The TrifectaTM Valve with GlideTM Technology is based upon the TrifectaTM Valve design. Therefore, a previous clinical investigation of the TrifectaTM Valve supports the safety of the TrifectaTM Valve with GlideTM Technology. Between June 2007 and November 2009, one thousand and twenty-two (1022) subjects were implanted with the Trifecta valve in the aortic position at 31 investigational sites in the United States (18), Canada (7), and Europe (6). Data are presented on the one thousand and fourteen (1014) subjects who met eligibility criteria. The cumulative follow-up for all subjects was 924.18 patient-years with a mean follow-up of 0.91 years (SD = 0.49 years, range 0 - 2.38 years).
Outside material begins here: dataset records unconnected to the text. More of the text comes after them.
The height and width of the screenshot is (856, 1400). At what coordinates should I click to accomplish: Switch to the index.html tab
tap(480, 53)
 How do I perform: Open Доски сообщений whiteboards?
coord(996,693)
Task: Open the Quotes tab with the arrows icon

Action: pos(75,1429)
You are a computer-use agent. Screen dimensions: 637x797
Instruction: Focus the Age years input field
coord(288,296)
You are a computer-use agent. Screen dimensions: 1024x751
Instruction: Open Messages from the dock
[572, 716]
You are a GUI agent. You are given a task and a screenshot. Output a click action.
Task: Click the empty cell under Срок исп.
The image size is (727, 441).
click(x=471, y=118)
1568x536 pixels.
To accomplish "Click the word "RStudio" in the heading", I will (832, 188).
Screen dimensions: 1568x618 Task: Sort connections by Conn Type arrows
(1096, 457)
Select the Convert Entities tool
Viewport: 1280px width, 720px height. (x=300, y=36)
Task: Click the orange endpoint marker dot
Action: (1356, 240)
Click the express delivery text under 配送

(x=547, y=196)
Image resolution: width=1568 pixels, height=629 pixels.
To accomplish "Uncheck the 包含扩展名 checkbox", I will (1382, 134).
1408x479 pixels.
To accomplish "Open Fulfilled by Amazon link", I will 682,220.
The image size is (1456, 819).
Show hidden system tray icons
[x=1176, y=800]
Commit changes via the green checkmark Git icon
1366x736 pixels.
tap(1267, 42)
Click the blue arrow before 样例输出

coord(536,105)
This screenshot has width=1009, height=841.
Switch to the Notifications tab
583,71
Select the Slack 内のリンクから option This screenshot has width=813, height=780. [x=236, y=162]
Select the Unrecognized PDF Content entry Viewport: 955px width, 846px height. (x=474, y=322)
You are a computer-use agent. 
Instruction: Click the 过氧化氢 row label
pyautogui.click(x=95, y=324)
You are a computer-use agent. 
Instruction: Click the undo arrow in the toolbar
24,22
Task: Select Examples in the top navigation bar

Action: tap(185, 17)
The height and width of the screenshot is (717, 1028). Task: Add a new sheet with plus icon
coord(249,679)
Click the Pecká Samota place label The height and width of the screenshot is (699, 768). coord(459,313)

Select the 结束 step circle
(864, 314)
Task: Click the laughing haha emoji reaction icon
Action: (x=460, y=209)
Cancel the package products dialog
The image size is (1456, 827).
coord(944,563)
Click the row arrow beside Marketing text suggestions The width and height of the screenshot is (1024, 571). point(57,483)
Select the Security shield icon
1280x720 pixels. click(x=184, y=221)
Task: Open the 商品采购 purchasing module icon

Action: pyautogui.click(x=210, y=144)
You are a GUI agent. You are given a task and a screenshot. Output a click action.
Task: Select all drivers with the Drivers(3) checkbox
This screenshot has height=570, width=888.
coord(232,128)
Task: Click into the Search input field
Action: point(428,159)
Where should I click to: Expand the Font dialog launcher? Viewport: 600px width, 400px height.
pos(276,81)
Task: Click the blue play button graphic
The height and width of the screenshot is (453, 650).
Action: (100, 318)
Adverse events potentially associated with the use of bioprosthetic heart valves include:
- cardiac arrhythmias
- heart failure
- hemolytic anemia
- leak, transvalvular or paravalvular
- myocardial infarction
- nonstructural dysfunction (entrapment by pannus or suture, inappropriate sizing or positioning, or other)
- prosthesis regurgitation
- structural deterioration (calcification, leaflet tear, or other)
- valve thrombosis
It is possible that these complications could lead to:
- permanent disability
See the Clinical Study section of these instructions for adverse event data collected in the TrifectaTM Valve clinical investigation.
1. TF2000 sizers are included in sizer set models TF2000 and TF2000-2.